5 Steps To Closure After a Breakup
We have a tendency to keep questioning ourselves what went wrong? Why the love story came to such an abrupt end? Who was wrong? Could things have been done differently and the relationship salvaged? This is when closure is important. Maybe you can find the answers to your questions and move on. Here are some steps to ensure a sane closure after a breakup.
1. Have a closure meeting
When all is said and done and you know that the breakup is a reality that you have to deal with, it is advisable to have a closure meeting. Make sure that your partner also understands that this means closure and is not an attempt to revive a dead relationship. Choose a neutral location such as a hotel that has ample space for a quiet chat.
Most closures get messy and entail tears and taunts and is quite traumatic for both the partners that have decided to part ways.
I always picked the Leela Palace – it has large gardens and enough space to let all the negativity out. Of course we only had coffee but while we were at, ending it all, at least I enjoyed the ambience.
2. Discuss all topics that you want closure on
Don’t leave any leaf unturned. Pick out all the worms under each and squash them. You might have all kinds of questions – “Did you even love me?” “What was so great about her?” “Why did you not tell me?” “Is she good in bed?” “How many other women were there?” and so on. Try to keep a check on your emotions. In Leela Palace, after a while the staff had gathered into a quiet bunch and looked very concerned as I was bawling my eyes out. Which is fine and very natural if you want to express yourself, in the moment.
If there are any financial issues, discuss those too. If you want to remain friends then discuss the terms and conditions for future conversations and behaviour.
3. Stop conversations for a mutually agreed upon period
You must understand that you cannot go on being “normal” people immediately after a break up. We are human, not robots. Give time for all the hurt to heal. Do not email, call or write to your ex-partner. It goes without saying that you will not ever stalk him or her. That just tears deeper wounds in your psyche, making healing a near impossible task. So agree that you both will shut down with a no contact pact for say a minimum of 6 months.
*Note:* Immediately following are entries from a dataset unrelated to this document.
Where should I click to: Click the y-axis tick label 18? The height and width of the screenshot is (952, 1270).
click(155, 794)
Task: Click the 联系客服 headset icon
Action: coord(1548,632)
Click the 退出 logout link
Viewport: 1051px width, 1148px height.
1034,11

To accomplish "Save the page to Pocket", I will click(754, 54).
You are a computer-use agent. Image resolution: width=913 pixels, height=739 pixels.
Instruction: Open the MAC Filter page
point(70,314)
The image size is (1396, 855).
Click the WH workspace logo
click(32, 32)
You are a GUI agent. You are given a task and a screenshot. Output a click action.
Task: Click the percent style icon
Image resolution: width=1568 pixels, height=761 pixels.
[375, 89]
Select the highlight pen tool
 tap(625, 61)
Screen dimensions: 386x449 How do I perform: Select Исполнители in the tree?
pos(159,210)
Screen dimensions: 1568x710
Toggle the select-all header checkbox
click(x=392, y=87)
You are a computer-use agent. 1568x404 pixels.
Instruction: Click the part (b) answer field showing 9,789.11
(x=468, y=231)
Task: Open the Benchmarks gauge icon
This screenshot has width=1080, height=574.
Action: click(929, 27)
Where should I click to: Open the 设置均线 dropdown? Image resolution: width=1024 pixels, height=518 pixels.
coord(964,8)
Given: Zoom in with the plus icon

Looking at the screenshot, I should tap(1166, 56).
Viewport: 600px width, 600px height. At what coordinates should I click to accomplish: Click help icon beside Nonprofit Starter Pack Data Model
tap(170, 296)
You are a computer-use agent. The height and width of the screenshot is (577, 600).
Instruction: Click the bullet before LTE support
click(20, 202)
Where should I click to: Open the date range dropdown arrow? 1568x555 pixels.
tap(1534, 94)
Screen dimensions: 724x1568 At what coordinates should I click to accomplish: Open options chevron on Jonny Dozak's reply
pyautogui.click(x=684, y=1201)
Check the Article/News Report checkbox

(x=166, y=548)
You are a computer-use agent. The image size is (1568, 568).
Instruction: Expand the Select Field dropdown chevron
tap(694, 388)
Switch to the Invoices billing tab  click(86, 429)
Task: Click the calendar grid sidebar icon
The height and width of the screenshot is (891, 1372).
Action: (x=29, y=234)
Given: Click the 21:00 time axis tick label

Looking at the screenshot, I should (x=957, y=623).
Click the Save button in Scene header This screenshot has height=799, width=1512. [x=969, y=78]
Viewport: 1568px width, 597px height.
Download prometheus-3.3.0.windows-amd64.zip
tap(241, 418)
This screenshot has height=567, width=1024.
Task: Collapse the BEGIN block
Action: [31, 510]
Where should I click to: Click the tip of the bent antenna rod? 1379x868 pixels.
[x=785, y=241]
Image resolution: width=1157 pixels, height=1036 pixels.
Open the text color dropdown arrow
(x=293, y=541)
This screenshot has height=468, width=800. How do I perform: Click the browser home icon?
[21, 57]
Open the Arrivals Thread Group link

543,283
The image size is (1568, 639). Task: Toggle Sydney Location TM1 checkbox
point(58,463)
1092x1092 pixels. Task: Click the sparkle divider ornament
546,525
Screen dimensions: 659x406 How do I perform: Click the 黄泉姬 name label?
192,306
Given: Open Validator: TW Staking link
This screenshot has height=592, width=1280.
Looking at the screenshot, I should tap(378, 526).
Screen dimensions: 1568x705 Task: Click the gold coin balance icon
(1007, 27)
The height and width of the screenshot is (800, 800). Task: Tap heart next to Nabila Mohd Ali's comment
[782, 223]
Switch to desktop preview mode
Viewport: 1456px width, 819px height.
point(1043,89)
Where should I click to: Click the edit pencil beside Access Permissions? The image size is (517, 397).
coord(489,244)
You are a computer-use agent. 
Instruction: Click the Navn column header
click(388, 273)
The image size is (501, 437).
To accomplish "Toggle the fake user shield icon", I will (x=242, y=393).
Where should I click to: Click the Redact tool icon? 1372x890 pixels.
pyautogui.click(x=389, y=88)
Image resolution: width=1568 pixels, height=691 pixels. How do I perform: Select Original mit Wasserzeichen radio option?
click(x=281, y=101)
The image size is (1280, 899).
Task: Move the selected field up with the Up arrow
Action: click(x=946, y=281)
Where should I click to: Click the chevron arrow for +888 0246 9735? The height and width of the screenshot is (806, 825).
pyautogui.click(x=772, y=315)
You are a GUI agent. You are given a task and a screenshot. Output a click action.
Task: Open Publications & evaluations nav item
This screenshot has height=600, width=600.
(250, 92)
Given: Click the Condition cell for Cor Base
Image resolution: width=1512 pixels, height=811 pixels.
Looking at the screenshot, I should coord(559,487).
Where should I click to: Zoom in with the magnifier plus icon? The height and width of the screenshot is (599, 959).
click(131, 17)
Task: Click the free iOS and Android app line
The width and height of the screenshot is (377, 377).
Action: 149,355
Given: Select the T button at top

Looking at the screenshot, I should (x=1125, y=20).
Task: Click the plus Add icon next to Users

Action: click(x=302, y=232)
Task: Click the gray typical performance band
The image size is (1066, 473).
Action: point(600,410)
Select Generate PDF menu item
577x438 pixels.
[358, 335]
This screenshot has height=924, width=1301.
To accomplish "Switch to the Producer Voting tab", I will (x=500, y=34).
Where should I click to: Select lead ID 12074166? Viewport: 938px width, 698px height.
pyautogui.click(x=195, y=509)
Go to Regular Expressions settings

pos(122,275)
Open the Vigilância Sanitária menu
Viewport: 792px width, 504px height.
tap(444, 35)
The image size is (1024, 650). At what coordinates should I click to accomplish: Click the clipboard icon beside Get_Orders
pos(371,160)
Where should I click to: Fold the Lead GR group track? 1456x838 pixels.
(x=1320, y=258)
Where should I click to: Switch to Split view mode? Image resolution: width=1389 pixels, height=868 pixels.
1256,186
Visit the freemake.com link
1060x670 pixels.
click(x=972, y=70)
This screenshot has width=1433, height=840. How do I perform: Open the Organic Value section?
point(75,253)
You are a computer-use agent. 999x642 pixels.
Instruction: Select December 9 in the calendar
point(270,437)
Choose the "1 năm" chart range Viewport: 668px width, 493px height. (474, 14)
This includes discussing each other with common friends. Of course if there is too much vitriol and bad vibes you need not worry about wanting to talk or keeping in touch at all. Your closure after the breakup is already done.
4. Make a list of all slights and forgive yourself and your partner
Once the closure meeting is done, sit down with a clear mind and make a list of all the good and bad events that happened in your relationship this far. Be fair! Write down every little thing that caused the rift and eventual breakdown of this relationship. Then meditate over these thoughts in your mind or even say “I forgive you” aloud. This heals the anger, the sadness, the betrayal and the nastiness. You get closure after your breakup.
5. Do not delve into the past
When I attended Vipassana meditation, I realised I had such severe anxiety issues that I was unable to let go of my breakup concerns. So at the end of the camp, I asked one of the tutors how I could cope, and she said – “Shut the book” on all of your past. It was truly a useful tip. Don’t open the book. Don’t delve into the past. It is like a dead leaf, it has drifted to the ground and will rot away and turn to mud. Start every day with a fresh smile, and when you remember the fleeting past, “Greet and Bless” the past with gratitude that it made you stronger. That is closure in effect.